Thursday, July 24, 2014

Goodbye Bondage



If I could describe these past 2 months in 1 word, I would say it would be FREEDOM.
Freedom from my patterns, my bondage, my perfectionism, my control.
And it has been so so beautiful. I’m very thankful.
The more that I am on this journey called life, the more I realize how little I have figured out. But I’m coming to a place where I am okay with that.
My identity is not tied in what I do, who I am married to, how much money I have, or what family I come from. My identity comes from being fully loved, delighted in, and adored by my Maker.
Does that mean I don't want to be a Licensed Professional Counselor so much it hurts?  Not have expectations for my husband? Not want bigger or better things? Not care about relatives/friends opinions? No, no, no, and no. I’m still human, and people/circumstances still affect me. But my worth is not determined by these things.

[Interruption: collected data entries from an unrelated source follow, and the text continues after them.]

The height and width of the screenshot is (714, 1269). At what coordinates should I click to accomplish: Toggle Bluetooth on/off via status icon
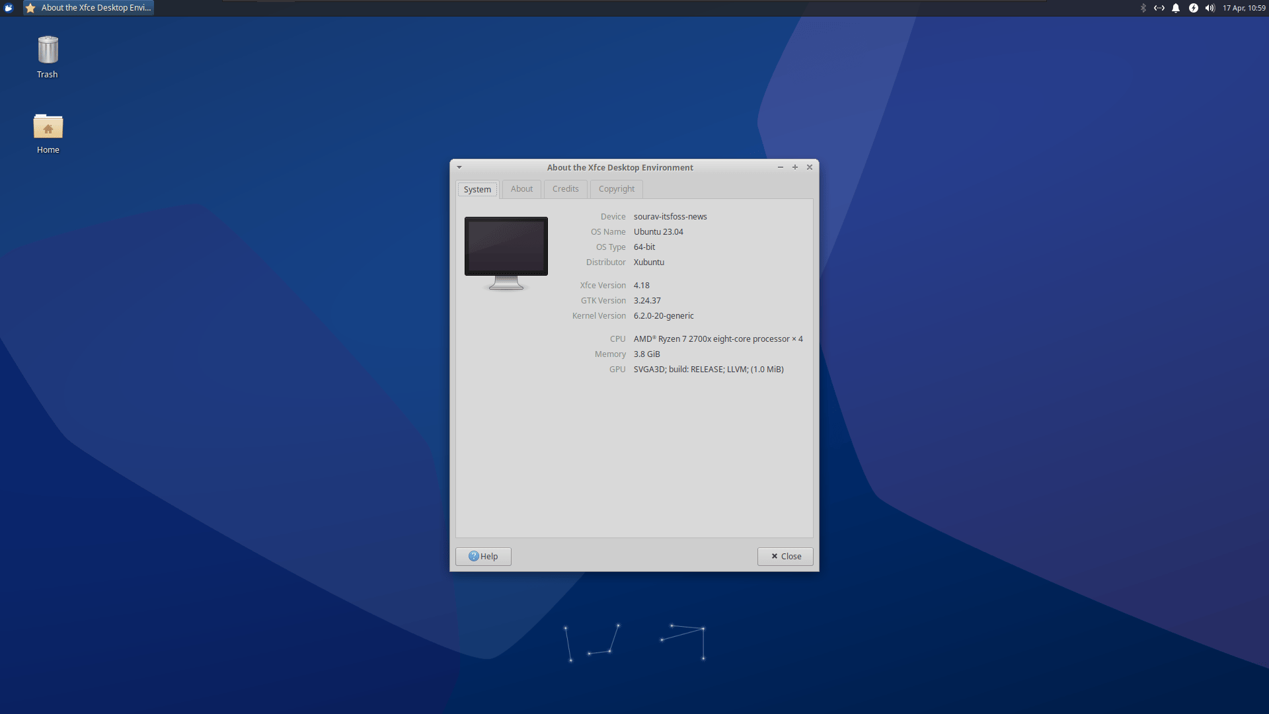(x=1143, y=8)
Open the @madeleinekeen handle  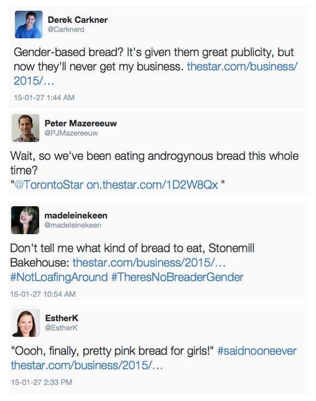[x=73, y=225]
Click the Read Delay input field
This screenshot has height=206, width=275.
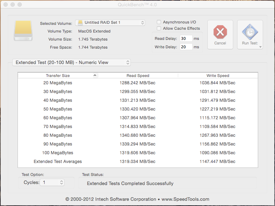[186, 38]
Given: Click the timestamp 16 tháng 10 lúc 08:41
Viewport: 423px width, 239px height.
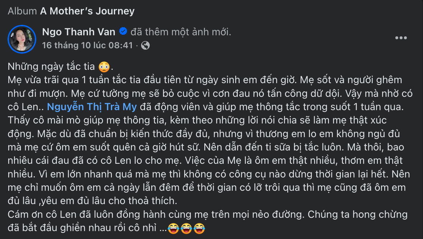Looking at the screenshot, I should point(87,45).
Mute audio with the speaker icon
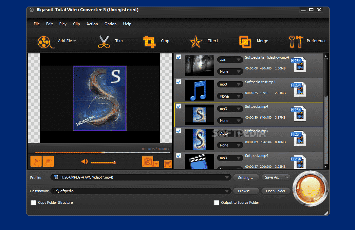Viewport: 355px width, 230px height. tap(84, 162)
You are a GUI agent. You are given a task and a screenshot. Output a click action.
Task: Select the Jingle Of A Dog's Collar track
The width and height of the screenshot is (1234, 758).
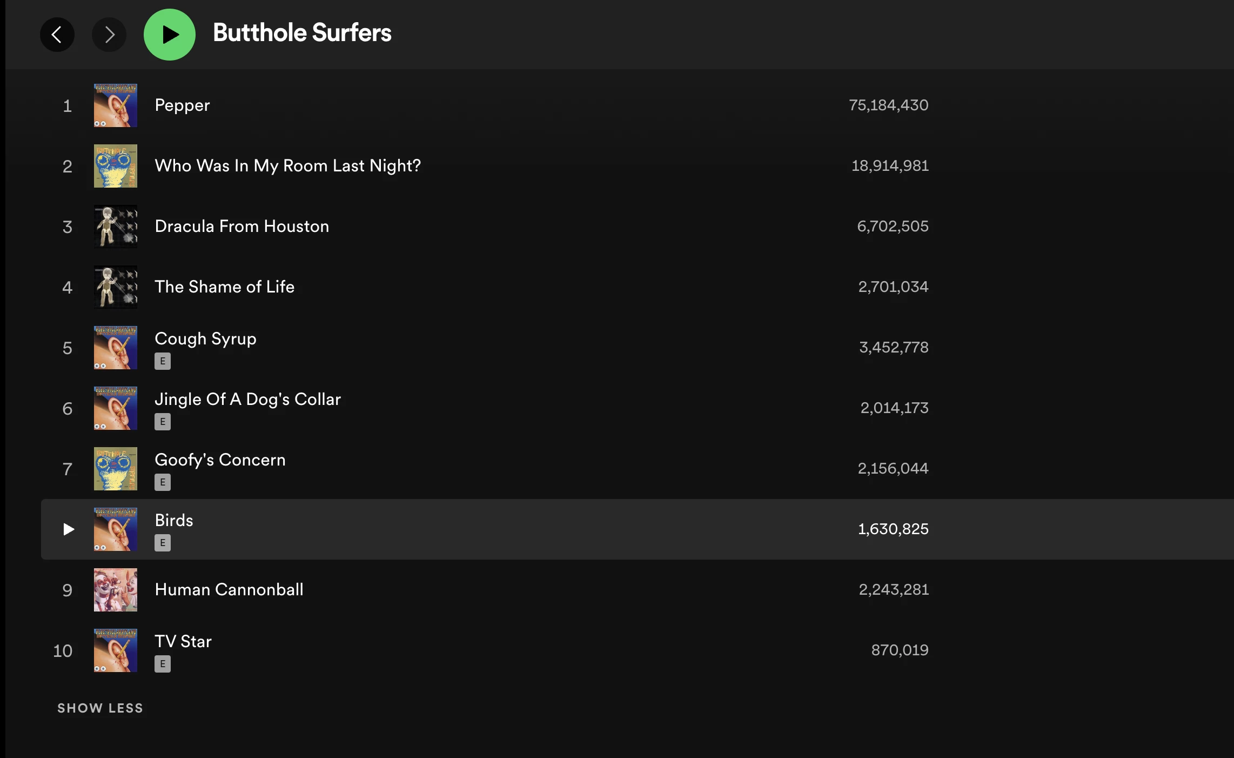point(247,400)
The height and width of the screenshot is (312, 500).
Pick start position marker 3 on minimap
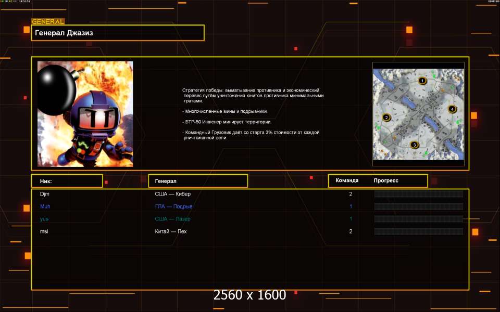[x=415, y=145]
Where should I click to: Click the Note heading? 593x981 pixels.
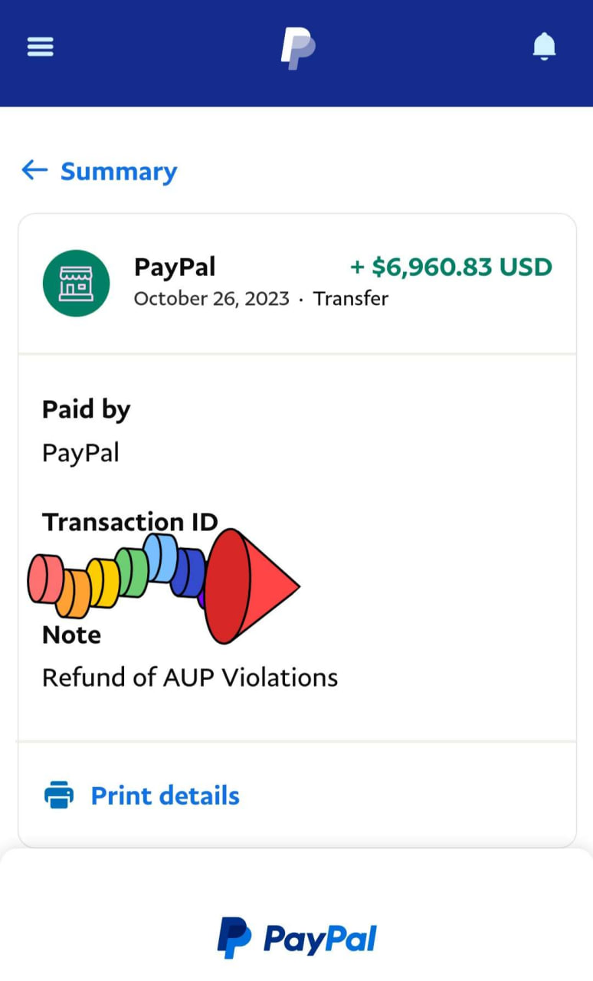[x=71, y=635]
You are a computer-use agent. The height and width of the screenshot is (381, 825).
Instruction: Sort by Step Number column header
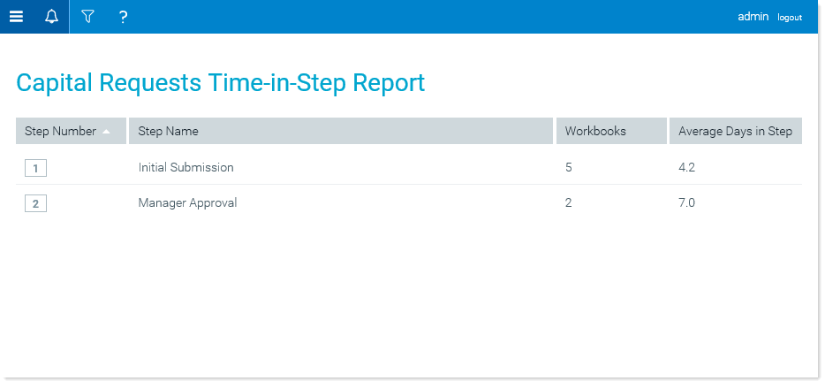[71, 131]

My worth is in Jesus. And because of that, I believe I am able to have a more grateful spirit. I’m able to love my husband more the way that Christ loves him (okay, a percentage of time I do that). I’m able to counsel from a place where it is overflowing in my own life, even if I’m an amateur counselor. I’m able to be free and transparent in relationships because I have nothing to hide.
This no longer is about having the picture perfect life that I once dreamed about.
No, this is about finding out more how God uniquely made me to be and learning to love well from this spot now- as a married, currently childless, professional, 25 year old living in VA. And I could not be any more grateful for where He has me now.
So, I know those valleys will appear again. I know I will so easily become entangled in the things that I feel free from now. I know change will happen and suffering will come. But for now, I want to remember how He’s worked in my life and hope to encourage others that He wants to do the same in yours.